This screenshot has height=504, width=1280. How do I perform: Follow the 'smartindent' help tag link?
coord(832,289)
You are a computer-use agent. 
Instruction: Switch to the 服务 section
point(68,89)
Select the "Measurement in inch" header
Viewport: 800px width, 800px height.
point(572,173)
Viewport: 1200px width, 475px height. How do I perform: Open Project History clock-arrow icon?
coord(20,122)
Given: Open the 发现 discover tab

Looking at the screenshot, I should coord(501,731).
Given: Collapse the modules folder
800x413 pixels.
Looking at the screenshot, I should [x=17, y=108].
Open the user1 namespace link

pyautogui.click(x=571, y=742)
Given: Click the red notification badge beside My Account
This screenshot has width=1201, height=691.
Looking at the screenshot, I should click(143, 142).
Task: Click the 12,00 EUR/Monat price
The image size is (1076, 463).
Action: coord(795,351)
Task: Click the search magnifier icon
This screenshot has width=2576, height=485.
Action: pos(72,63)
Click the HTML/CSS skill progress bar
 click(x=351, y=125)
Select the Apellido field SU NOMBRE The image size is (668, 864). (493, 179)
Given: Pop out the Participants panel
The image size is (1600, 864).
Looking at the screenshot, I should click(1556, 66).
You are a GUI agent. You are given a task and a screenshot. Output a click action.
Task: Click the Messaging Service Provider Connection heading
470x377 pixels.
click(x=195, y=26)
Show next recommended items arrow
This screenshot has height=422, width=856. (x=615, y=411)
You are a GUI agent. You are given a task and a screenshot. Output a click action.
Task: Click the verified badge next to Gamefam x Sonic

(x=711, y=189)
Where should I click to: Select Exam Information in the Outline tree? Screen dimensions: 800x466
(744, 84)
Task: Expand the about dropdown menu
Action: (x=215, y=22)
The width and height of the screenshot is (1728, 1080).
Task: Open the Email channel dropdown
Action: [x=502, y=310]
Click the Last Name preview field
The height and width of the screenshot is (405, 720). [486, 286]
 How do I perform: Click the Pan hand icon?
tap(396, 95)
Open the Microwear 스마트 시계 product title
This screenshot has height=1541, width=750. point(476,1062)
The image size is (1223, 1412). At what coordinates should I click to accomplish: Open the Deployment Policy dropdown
##############################
**PROBLEM DETAILS:** Word for word, restate all of the entries.

**ANSWER TO THIS TASK:**
This screenshot has height=504, width=1280. How do I perform: Follow the 'smartindent' help tag link?
coord(832,289)
You are a computer-use agent. 
Instruction: Switch to the 服务 section
point(68,89)
Select the "Measurement in inch" header
Viewport: 800px width, 800px height.
point(572,173)
Viewport: 1200px width, 475px height. How do I perform: Open Project History clock-arrow icon?
coord(20,122)
Given: Open the 发现 discover tab

Looking at the screenshot, I should coord(501,731).
Given: Collapse the modules folder
800x413 pixels.
Looking at the screenshot, I should [x=17, y=108].
Open the user1 namespace link

pyautogui.click(x=571, y=742)
Given: Click the red notification badge beside My Account
This screenshot has width=1201, height=691.
Looking at the screenshot, I should click(143, 142).
Task: Click the 12,00 EUR/Monat price
The image size is (1076, 463).
Action: coord(795,351)
Task: Click the search magnifier icon
This screenshot has width=2576, height=485.
Action: pos(72,63)
Click the HTML/CSS skill progress bar
 click(x=351, y=125)
Select the Apellido field SU NOMBRE The image size is (668, 864). (493, 179)
Given: Pop out the Participants panel
The image size is (1600, 864).
Looking at the screenshot, I should click(1556, 66).
You are a GUI agent. You are given a task and a screenshot. Output a click action.
Task: Click the Messaging Service Provider Connection heading
470x377 pixels.
click(x=195, y=26)
Show next recommended items arrow
This screenshot has height=422, width=856. (x=615, y=411)
You are a GUI agent. You are given a task and a screenshot. Output a click action.
Task: Click the verified badge next to Gamefam x Sonic

(x=711, y=189)
Where should I click to: Select Exam Information in the Outline tree? Screen dimensions: 800x466
(744, 84)
Task: Expand the about dropdown menu
Action: (x=215, y=22)
The width and height of the screenshot is (1728, 1080).
Task: Open the Email channel dropdown
Action: [x=502, y=310]
Click the Last Name preview field
The height and width of the screenshot is (405, 720). [486, 286]
 How do I perform: Click the Pan hand icon?
tap(396, 95)
Open the Microwear 스마트 시계 product title
This screenshot has height=1541, width=750. point(476,1062)
The image size is (1223, 1412). At what coordinates should I click to accomplish: Open the Deployment Policy dropdown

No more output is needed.